The course of the river which is strewn with large boulders and joined by several small tributaries flowing from nearby mountains makes the experience even more thrilling.
4. Pa Chhu
The Pa Chhu is a river of western Bhutan. With its source in the north of the mighty Mount Jumolhari, this crystal clear river runs through some of the most striking landscapes and picturesque villages before meeting the Wang Chhu River at Chuzom confluence.
The river charts some of Paro district’s well preserved landmarks and fertile rich valleys before silently passing through the open Paro town and along Paro International Airport, the only international airport in the country.
Pa Chhu is renowned among whitewater adventure sport enthusiasts for its lesser known whitewater conditions ideal for rafting and kayaking. One such stretch is the Upper Pachhu with a length of 6.2 miles and a difficulty grade of IV+ with low to medium flow.

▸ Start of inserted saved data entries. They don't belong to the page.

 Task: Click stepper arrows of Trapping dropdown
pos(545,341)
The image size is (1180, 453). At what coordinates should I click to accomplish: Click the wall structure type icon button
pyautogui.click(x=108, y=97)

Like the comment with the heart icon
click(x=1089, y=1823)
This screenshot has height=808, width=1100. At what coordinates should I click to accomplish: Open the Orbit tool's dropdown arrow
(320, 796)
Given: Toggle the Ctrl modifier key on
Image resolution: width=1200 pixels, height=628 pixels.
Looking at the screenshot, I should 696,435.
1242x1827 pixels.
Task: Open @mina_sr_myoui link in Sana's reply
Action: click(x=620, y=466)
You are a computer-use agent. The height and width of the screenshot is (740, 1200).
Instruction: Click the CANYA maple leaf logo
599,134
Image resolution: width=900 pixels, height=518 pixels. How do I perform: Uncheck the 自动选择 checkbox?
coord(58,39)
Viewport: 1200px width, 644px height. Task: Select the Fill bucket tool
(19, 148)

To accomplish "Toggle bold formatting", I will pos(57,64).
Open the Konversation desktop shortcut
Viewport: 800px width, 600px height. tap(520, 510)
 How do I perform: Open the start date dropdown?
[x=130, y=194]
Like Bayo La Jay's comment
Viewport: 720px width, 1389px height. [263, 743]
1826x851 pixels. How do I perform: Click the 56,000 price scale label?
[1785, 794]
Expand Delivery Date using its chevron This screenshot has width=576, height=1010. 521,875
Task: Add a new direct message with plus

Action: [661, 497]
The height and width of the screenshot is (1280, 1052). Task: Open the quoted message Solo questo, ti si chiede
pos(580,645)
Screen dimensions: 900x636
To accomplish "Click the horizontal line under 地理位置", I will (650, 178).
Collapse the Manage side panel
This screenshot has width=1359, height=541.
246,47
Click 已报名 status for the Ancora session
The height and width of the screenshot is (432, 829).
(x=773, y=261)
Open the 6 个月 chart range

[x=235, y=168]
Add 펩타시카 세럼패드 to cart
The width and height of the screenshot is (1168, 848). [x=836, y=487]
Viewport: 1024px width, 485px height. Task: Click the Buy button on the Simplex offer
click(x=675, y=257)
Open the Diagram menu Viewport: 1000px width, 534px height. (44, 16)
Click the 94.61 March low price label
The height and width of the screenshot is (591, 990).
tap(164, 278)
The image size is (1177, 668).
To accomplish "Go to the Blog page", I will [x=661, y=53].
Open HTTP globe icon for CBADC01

5. Dangme Chhu White Water Rafting
Rafting the remote Dangme Chhu offers the intrepid adventurer an experience they will never forget. All rivers in Bhutan are wild: crystal clean from strict environmental policies that guard their sanctity, and sourced in glaciers beyond the reach of human touch. The Dangme, Bhutan's largest river, is especially wild. It begins in the Eastern Himalayan outlands of Arunachal Pradesh before cutting into Bhutan in the farthest east. For most of its length, virtually the only development it has seen was millennia ago when glaciers dug channels for its rapids.
Adventurers on the 4-5 day Dangme Chhu expedition will be entirely self-sufficient in this remote wilderness, carrying all their expedition gear on rafts as they explore one of the world's last pristine rivers. Monsoon floods recompose the rapids ever year — making this effectively a first descent.
Day One of the expedition is a 3-hour hike from Khenkhar village at 3,000 feet, not far from Trashigang town, to the put-in point at 900 feet. (Porters handle the rafts, camping gear, food, and other supplies.) Rafters can expect drop-pool systems with mostly regular Class III/III+ rapids (with occasional Class IV/IV+ rapids), most of them gradient caused and many with rocks and ledges creating complex rapids.
The 5 hours of river time on Day Two of this expedition should be attempted only by those with high risk tolerance, given the remote nature of this river system. Rafters can chose to participate in only Days Three and Four —7.5 hours and 1.5 hours of river time, respectively — where less risk tolerance is required and it's mostly Class II and III rapids. A single-day tour option is also available, with put-in approximately 1.5 hours’ drive from Panbang, 13 km upstream from the confluence with the Manas River.
The expedition completes at Royal Manas National Park in southern Bhutan, one of the most untouched areas on the planet. Participants in this rare journey will be not only adventurers but explorers as well.